Ecco la vita di Rubin Carter, che ha ispirato la pellicola con la sua vita divisa tra pugilato e un lunghissimo processo.
Rubin Carter, soprannominato Hurricane (Clifton, 6 maggio 1937 – Toronto, 20 aprile 2014), è stato un pugile statunitense. Cresce nel New Jersey con i genitori e i sei fratelli distinguendosi tra questi per essere l’unico ad avere problemi con la giustizia. Finisce infatti spesso in riformatorio, sebbene fosse sempre ingiusto.
Decide a 17 anni di arruolarsi nell’esercito e pochi mesi dopo aver concluso l’addestramento viene mandato in Germania dove inizia a scoprire la boxe. Tornato a casa perchè inadatto al servizio è anche costretto a 10 mesi di carcere per essere fuggito dal riformatorio. In seguito per aggressione e rapina arriverà a scontare un totale di 4 anni.

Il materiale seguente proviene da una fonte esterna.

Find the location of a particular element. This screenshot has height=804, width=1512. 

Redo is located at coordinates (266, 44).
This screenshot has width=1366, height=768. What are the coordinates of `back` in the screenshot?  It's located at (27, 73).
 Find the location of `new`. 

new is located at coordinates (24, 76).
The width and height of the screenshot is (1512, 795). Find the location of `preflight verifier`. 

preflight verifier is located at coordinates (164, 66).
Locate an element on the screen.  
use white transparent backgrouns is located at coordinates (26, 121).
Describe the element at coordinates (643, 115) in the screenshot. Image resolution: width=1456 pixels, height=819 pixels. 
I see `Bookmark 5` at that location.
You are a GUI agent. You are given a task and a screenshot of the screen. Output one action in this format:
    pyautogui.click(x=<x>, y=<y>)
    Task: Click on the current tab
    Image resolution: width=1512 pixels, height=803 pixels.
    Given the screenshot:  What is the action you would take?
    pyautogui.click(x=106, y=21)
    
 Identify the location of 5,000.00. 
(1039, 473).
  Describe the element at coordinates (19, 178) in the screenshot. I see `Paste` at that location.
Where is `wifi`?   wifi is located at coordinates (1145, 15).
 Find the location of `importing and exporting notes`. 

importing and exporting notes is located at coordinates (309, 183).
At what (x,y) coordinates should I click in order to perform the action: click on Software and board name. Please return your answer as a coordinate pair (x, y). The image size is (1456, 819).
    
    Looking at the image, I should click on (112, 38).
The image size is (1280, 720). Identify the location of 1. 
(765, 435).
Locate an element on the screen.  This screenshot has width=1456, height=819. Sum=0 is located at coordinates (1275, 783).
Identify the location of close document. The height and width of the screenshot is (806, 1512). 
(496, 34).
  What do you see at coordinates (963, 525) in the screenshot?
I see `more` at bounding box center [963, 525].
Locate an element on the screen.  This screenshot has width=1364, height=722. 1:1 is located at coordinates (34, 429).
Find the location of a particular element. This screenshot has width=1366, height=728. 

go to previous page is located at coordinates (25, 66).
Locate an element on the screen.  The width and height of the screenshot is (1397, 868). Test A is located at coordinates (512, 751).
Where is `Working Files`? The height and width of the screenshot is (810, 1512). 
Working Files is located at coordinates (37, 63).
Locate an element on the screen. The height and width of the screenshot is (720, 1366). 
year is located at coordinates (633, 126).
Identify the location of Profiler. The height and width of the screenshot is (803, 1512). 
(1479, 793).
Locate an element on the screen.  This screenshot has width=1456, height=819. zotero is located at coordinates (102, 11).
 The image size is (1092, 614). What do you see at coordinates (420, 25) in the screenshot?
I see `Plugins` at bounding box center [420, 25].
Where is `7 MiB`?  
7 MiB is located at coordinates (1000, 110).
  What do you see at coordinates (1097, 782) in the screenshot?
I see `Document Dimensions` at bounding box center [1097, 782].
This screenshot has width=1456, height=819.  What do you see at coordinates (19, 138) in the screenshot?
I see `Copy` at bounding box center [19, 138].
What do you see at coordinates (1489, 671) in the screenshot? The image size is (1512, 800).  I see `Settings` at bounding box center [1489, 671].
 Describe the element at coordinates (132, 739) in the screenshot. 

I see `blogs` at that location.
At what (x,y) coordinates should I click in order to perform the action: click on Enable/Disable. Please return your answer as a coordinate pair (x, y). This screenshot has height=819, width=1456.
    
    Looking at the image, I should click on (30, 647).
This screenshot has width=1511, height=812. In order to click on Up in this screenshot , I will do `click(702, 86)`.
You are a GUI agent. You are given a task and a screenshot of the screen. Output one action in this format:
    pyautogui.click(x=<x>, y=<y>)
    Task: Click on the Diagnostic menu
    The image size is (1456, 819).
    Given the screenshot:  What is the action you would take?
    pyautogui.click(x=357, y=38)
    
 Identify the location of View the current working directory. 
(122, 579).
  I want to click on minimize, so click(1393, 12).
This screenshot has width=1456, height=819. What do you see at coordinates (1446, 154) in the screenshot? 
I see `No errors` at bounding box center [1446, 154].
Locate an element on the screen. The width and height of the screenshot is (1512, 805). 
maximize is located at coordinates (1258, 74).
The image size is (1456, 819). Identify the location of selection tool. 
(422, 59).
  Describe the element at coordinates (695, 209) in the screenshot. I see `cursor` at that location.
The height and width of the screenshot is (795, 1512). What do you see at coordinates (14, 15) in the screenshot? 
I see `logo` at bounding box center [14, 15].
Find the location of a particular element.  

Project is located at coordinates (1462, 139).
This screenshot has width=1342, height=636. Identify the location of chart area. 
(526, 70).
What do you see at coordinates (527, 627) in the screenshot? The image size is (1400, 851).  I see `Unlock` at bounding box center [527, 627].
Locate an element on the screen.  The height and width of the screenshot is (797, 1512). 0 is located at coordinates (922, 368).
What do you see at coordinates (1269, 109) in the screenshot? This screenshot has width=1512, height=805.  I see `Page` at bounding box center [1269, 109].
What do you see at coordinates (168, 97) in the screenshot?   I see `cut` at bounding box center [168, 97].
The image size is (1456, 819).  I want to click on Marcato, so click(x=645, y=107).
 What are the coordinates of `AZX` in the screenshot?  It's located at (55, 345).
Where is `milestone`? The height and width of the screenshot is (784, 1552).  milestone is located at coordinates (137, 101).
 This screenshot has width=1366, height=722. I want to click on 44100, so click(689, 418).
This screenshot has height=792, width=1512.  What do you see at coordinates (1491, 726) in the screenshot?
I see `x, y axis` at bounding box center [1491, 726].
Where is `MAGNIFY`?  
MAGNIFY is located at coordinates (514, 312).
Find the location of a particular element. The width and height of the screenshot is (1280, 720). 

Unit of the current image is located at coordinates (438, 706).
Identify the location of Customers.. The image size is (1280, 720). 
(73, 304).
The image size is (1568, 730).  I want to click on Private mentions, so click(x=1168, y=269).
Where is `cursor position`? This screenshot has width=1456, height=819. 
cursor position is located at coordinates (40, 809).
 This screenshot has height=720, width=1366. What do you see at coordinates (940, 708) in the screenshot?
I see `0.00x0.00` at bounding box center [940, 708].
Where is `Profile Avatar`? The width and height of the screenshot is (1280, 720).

Durante gli anni di prigione ritorna ad interessarsi alla boxe e una volta fuori ha già il potenziale per diventare un professionista. Sebbene fisicamente non raggiungesse l’altezza della categoria peso medio, è li che combatte per tutta la sua vita. Si distingue per la sua aggressività e potenza che lo ha spesso portato ad ottenere diversi KO e che gli ha portato il soprannome di “uragano”.
Dopo una serie di vittorie registrate contro esponenti molto forti dell’ambiente inizia a farsi notare entrando anche nella “Top 10” della rivista Ring Magazine, specializzata nel pugilato. Con numerosi traguardi, tra cui quello contro il campione del mondo, riesce a salire sempre di più nella classifica mondiale.
Durante lo scontro contro Giardello però non riesce a vincere poichè dopo il primo round registra solo sconftitte. Così torna a perdere posizione nel ranking e registrare solo sconfitte con alcuni avversari importanti tra cui Dick Tiger.
Il 17 giugno del 1966 si registra una sparatoria dentro “Lafayette Bar and Grill” di Paterson che già dalle prime indagini farebbe risalire a Carter.
La sua macchina infatti sembra coincidire con quella vista dai testimoni e nella quale si trova un’arma identica a quella utilizzata dagli assassini. Si sospetta infatti che questi siano Carter e Artis che però dopo l’interrogatorio devono essere rilasciati per mancanza di prove.
Diversi mesi dopo attraverso una serie di nuove dichiarazioni si riesce ad ottenere la conferma della loro colpevolezza e così vengono arrestati. Il periodo in carcere porta Carter a scrivere la sua biografia e diventare oggetto di grande discussione.
Bob Dylan gli dedica addirittura una canzone, “Hurricane”.
Il processo in realtà risulta essere molto più complesso di così poichè i testimoni ritrattano le accuse portando così ad un nuovo processo in cui Bello, testimone, torna nuovamente ad accusare i due facendoli incarcerare nuovamente a vita.
Il caso attira l’attenzione di giovani canadesi che si muovono contro lo svolgimento del processo considerato inequo e basato su pregiudizi razziali. Carter e Artis riescono così ad essere rilasciati e il grande pugile si ritira e conclude la sua vita con tranquillità.